[kernel] Don't panic when racing during secondary CPU shutdown
platform_halt_secondary_cpus's job is to shutdown any and all online
secondary CPUs. It does this by querying the set of online CPUs,
applying a mask to mask off the primary (CPU-0) and then calling
mp_unplug_cpu_mask.
platform_halt_secondary_cpus could be called concurrently by multiple
threads. If that happens, it's possible for the calls to race and
result in the "loser" calling mp_unplug_cpu_mask with a mask
containing CPUs that are already offline, which would result in
ZX_ERR_BAD_STATE.
This CL changes platform_halt_secondary_cpus to ignore a
ZX_ERR_BAD_STATE from mp_unplug_cpu_mask if it finds that the
secondary CPUs have already been offlined.

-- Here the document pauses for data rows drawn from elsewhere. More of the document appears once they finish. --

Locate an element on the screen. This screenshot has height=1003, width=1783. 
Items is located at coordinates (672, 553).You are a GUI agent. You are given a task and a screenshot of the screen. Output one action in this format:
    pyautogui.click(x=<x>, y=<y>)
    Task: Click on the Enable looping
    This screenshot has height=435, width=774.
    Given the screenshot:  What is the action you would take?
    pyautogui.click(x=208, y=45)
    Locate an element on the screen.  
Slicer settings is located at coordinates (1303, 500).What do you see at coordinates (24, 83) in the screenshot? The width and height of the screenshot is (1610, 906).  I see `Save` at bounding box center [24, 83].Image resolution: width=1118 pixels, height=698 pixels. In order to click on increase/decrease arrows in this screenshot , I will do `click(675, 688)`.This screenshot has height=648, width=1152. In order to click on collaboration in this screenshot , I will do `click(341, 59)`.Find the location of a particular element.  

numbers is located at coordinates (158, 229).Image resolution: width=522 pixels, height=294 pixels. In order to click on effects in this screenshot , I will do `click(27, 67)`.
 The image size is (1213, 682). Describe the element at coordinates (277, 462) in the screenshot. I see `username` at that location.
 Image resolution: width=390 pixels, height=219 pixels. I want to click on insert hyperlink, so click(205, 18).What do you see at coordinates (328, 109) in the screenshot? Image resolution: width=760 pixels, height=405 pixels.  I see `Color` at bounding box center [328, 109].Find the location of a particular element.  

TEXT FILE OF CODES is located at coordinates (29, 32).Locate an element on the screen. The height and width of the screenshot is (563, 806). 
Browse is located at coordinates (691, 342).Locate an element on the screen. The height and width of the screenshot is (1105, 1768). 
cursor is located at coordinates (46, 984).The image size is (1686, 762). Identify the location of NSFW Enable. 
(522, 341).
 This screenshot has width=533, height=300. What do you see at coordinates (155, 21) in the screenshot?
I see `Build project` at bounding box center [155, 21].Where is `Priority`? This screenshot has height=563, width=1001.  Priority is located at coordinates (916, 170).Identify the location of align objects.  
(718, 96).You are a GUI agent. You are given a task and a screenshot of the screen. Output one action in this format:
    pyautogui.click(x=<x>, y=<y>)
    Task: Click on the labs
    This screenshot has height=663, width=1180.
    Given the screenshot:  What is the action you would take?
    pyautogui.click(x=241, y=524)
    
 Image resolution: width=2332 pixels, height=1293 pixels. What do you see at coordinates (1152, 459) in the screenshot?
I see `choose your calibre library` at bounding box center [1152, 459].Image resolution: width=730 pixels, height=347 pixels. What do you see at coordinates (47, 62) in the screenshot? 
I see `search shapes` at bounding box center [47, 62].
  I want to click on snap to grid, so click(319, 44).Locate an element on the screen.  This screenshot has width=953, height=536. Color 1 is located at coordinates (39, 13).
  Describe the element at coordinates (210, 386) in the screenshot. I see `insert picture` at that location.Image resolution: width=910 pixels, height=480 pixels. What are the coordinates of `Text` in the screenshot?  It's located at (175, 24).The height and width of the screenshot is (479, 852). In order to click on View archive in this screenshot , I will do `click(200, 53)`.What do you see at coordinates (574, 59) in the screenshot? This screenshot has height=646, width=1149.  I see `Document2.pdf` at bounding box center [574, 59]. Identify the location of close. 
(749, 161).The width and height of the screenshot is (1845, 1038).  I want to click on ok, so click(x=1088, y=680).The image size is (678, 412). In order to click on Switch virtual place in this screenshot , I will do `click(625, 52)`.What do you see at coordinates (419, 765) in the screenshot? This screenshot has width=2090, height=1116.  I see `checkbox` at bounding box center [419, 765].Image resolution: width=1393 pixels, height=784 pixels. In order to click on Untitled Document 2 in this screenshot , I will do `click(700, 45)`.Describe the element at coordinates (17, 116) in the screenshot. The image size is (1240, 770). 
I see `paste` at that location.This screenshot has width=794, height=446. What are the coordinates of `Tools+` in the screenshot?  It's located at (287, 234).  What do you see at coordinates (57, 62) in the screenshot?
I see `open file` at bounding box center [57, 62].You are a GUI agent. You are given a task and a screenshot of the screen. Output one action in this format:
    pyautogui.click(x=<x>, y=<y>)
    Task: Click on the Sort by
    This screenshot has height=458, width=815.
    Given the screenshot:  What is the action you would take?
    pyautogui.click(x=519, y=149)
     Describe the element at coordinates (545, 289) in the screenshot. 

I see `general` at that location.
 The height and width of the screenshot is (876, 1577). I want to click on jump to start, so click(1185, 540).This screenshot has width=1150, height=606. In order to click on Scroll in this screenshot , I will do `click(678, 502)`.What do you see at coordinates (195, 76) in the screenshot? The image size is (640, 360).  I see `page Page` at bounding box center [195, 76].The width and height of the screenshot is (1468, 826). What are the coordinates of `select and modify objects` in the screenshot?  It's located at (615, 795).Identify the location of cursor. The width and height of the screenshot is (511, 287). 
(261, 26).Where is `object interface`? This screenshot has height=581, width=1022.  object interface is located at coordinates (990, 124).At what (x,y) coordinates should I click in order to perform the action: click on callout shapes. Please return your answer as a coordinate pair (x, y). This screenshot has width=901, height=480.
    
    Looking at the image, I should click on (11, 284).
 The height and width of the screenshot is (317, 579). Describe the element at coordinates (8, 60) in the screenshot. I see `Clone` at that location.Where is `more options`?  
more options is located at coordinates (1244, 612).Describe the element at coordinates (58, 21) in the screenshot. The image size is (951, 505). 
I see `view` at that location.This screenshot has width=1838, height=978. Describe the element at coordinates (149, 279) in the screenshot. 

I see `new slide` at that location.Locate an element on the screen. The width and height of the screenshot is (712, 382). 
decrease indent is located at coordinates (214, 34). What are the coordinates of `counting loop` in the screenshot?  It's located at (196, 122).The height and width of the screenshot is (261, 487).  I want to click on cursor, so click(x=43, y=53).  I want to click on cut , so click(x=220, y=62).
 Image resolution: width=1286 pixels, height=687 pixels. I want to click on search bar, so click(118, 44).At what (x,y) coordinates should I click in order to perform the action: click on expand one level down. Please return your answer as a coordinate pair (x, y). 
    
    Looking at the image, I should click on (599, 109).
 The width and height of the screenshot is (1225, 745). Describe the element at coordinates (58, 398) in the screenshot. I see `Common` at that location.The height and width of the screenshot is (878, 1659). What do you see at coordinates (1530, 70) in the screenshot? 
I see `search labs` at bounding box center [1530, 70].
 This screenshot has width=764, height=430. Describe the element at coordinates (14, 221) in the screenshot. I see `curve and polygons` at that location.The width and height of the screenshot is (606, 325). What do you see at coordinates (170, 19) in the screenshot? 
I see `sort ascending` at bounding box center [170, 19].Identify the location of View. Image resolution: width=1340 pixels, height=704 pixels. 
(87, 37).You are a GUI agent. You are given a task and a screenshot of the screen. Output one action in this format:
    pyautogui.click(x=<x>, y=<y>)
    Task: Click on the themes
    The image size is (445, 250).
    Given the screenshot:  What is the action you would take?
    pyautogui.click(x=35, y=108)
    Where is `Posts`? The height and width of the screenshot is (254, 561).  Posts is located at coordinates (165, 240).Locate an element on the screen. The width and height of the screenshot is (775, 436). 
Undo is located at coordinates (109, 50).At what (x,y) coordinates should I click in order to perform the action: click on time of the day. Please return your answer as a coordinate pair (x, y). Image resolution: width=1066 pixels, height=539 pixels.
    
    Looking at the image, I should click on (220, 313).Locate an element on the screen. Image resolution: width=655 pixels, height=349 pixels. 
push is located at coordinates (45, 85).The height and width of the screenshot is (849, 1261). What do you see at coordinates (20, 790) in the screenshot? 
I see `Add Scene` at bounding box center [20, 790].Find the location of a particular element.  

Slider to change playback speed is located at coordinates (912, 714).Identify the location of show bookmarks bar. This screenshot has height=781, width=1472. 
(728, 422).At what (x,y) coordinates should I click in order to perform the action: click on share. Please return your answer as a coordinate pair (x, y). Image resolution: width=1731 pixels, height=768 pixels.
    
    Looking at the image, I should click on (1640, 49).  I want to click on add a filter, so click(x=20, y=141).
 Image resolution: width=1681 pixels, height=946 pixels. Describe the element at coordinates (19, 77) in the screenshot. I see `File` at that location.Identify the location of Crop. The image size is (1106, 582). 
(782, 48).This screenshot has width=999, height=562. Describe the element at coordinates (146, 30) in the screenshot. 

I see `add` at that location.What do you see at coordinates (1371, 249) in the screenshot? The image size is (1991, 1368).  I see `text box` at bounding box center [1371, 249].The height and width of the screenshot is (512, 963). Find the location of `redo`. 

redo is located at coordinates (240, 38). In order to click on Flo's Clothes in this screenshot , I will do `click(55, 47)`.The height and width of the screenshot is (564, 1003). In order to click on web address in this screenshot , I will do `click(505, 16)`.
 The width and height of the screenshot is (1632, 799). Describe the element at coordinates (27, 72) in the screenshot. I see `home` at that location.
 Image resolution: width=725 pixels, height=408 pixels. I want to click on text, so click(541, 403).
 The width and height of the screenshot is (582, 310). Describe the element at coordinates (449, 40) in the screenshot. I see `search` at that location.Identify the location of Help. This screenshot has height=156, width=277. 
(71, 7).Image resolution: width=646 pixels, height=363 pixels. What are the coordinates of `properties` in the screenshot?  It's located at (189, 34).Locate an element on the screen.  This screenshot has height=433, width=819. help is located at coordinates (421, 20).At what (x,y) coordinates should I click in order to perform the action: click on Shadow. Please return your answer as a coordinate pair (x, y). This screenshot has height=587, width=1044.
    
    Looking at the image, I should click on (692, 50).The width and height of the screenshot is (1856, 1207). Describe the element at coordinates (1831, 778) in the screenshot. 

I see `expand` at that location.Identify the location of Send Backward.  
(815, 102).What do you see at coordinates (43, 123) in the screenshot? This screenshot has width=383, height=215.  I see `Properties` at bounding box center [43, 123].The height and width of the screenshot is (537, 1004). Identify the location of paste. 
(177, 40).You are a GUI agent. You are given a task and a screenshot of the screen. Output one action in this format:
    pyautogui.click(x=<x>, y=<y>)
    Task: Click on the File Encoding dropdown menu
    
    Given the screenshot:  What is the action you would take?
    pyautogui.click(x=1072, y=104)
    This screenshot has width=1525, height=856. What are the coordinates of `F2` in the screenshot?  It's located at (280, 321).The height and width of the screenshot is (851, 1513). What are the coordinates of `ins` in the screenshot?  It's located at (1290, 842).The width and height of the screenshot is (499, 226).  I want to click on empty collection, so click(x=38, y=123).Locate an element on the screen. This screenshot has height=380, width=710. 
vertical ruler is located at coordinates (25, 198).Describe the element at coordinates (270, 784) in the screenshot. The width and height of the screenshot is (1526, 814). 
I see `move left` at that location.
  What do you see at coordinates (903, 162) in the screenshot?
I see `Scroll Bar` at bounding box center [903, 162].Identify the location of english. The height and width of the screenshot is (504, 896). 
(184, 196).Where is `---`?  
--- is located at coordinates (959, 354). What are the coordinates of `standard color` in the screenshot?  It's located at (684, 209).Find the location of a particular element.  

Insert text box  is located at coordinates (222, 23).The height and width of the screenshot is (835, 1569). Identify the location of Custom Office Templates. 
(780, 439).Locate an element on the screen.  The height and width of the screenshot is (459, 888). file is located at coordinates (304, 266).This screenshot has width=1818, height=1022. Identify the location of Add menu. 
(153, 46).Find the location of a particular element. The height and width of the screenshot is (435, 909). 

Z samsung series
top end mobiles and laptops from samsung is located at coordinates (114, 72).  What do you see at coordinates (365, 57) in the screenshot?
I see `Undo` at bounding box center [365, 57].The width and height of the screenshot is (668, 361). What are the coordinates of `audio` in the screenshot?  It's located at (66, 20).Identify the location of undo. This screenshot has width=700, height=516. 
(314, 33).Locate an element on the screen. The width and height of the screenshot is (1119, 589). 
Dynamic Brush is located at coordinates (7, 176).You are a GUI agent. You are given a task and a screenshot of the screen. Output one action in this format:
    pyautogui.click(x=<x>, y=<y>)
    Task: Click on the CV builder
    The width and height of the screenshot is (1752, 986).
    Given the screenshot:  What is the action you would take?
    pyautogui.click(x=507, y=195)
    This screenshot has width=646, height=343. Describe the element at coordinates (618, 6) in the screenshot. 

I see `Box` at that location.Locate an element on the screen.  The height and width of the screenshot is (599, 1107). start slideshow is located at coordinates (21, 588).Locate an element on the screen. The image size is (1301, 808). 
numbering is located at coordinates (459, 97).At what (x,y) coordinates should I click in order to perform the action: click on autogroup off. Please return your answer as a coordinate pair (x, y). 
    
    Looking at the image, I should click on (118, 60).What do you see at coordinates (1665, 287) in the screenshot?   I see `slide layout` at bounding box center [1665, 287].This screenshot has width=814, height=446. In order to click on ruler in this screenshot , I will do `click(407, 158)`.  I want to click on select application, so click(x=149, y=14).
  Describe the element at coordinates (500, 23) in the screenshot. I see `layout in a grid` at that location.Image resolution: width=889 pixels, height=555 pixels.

Tested by running several instances of dm_reboot_bootloader_test in a
loop for several hours.
Fixed: 81355
Change-Id: I599fc650e5541a5ac2c529acce46f0b2a5343f2e
Reviewed-on: https://fuchsia-review.googlesource.com/c/fuchsia/+/559962
Reviewed-by: Rasha Eqbal <rashaeqbal@google.com>
Commit-Queue: Nick Maniscalco <maniscalco@google.com>
diff --git a/zircon/kernel/platform/halt_helper.cc b/zircon/kernel/platform/halt_helper.cc
index d05526d..a625a12 100644
--- a/zircon/kernel/platform/halt_helper.cc
+++ b/zircon/kernel/platform/halt_helper.cc
@@ -43,5 +43,16 @@
// "Unplug" online secondary CPUs before halting them.
cpu_mask_t primary = cpu_num_to_mask(BOOT_CPU_ID);
cpu_mask_t mask = mp_get_online_mask() & ~primary;
- return mp_unplug_cpu_mask(mask, deadline);
+ zx_status_t status = mp_unplug_cpu_mask(mask, deadline);
+ if (status == ZX_OK) {
+ return ZX_OK;
+ }
+
+ // mp_unplug_cpu_mask failed. Perhaps another thread was trying to shutdown the secondary CPUs.
+ // If the primary CPU is the only one left, then we've done our job.
+ if (status == ZX_ERR_BAD_STATE && mp_get_online_mask() == primary) {
+ return ZX_OK;
+ }
+
+ return status;
}